How to upgrade Kubernetes cluster in Linux
How to Upgrade Kubernetes Cluster in Linux
Kubernetes cluster upgrades are essential for maintaining security, accessing new features, and ensuring optimal performance. This comprehensive guide will walk you through the entire process of upgrading your Kubernetes cluster on Linux systems, covering everything from preparation to post-upgrade validation.
Table of Contents
1. [Introduction](#introduction)
2. [Prerequisites](#prerequisites)
3. [Understanding Kubernetes Upgrade Strategy](#understanding-kubernetes-upgrade-strategy)
4. [Pre-Upgrade Preparation](#pre-upgrade-preparation)
5. [Upgrading Control Plane Nodes](#upgrading-control-plane-nodes)
6. [Upgrading Worker Nodes](#upgrading-worker-nodes)
7. [Post-Upgrade Validation](#post-upgrade-validation)
8. [Troubleshooting Common Issues](#troubleshooting-common-issues)
9. [Best Practices and Tips](#best-practices-and-tips)
10. [Conclusion](#conclusion)
Introduction
Kubernetes cluster upgrades involve updating the control plane components, worker nodes, and associated tools to newer versions. This process ensures your cluster benefits from the latest security patches, bug fixes, and feature enhancements. However, upgrades must be performed carefully to avoid service disruptions and maintain cluster stability.

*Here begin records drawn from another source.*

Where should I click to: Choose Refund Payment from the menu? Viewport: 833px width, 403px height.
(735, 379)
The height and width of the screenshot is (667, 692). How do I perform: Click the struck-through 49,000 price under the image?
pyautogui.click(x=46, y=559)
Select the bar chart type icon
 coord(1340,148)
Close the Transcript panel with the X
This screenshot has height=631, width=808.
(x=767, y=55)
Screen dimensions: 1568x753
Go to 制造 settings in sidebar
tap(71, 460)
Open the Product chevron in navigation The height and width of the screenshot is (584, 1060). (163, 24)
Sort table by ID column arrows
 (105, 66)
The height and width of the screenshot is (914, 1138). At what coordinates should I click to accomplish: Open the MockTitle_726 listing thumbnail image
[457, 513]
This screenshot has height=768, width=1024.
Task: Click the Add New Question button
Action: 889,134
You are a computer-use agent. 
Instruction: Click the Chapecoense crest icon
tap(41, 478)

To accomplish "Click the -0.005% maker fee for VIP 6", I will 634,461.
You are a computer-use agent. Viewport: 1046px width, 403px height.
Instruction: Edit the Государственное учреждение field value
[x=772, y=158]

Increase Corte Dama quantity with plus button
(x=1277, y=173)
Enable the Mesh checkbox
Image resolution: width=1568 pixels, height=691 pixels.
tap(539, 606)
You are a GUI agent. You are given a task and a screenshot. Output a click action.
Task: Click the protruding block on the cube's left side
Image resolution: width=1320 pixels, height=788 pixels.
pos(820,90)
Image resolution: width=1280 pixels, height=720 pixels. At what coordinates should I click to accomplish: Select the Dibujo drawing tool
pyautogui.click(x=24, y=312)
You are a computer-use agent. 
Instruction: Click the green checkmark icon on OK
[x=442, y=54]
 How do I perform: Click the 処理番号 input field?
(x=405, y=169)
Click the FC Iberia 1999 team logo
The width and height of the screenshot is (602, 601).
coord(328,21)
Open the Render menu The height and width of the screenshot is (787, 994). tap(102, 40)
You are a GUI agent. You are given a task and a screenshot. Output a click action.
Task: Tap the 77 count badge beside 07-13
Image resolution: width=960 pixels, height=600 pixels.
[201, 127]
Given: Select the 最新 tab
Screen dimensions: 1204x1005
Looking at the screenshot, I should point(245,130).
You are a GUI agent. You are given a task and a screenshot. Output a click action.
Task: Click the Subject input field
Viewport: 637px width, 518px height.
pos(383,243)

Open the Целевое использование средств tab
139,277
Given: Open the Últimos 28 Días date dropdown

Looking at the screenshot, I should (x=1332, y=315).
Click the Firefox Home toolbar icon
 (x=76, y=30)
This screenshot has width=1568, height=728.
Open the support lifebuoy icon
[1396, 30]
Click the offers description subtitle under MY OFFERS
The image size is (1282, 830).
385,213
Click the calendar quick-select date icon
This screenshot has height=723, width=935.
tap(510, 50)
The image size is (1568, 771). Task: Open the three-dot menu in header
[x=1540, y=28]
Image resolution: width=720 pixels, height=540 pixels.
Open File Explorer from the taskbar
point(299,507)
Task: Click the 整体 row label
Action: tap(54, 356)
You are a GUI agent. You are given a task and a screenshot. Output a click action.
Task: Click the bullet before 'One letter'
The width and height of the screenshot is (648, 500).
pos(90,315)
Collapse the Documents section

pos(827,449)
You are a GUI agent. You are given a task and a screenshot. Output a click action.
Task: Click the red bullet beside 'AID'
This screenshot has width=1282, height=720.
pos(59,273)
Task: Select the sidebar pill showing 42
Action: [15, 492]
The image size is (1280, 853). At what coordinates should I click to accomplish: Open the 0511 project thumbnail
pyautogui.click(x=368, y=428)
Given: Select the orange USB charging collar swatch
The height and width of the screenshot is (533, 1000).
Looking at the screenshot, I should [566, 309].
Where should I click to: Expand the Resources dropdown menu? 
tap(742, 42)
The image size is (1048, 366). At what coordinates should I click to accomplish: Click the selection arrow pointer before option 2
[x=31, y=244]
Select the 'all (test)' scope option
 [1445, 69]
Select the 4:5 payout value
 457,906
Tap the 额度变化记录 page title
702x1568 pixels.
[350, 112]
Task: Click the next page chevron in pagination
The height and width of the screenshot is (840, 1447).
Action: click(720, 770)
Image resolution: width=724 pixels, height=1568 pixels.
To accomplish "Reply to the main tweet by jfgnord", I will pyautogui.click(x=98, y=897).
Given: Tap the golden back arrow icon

This guide focuses on upgrading clusters deployed using kubeadm, which is one of the most common deployment methods for self-managed Kubernetes clusters on Linux systems. The upgrade process involves several critical steps that must be executed in the correct order to ensure a successful transition.
Prerequisites
Before beginning the upgrade process, ensure you meet the following requirements:
System Requirements
- Root or sudo access to all cluster nodes
- Active SSH access to all nodes
- Sufficient disk space (at least 2GB free on each node)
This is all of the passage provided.